● **TASK INPUT**:
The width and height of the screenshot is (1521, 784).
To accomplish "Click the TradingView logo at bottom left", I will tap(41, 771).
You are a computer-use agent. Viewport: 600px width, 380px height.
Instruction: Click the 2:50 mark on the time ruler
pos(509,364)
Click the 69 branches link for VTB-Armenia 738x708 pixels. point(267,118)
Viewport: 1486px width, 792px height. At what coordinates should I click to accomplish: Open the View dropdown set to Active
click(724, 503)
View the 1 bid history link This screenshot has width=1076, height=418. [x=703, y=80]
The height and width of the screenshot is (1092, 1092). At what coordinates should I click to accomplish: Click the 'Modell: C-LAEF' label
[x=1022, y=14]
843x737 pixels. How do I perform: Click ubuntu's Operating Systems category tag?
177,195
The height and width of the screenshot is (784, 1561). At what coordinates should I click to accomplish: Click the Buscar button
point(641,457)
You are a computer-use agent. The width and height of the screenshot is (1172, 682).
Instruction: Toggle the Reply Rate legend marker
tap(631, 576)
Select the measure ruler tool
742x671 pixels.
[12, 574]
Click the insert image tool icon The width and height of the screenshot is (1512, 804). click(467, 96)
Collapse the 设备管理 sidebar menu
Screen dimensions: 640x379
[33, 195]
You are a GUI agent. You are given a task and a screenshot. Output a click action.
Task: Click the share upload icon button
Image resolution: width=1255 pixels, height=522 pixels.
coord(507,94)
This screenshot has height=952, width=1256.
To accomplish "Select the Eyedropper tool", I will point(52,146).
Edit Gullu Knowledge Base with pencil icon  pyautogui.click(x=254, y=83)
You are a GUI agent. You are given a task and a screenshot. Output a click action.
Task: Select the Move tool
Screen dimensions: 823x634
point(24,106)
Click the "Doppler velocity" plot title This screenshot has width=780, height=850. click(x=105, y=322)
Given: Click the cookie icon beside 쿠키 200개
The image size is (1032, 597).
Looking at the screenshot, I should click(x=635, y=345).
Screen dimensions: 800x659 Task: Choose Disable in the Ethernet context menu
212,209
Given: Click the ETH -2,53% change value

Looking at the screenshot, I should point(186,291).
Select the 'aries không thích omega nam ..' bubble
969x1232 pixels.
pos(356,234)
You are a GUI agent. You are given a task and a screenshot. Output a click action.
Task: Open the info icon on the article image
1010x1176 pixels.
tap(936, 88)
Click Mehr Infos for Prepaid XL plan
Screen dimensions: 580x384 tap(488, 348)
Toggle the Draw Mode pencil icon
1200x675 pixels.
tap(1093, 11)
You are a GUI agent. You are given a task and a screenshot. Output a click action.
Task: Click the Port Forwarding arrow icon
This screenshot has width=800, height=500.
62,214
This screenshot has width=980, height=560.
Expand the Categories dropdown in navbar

● **TO DO**: Looking at the entries, how many lines contain the string "computer"? The answer is that number alone.

● **EXERCISE ANSWER**: 2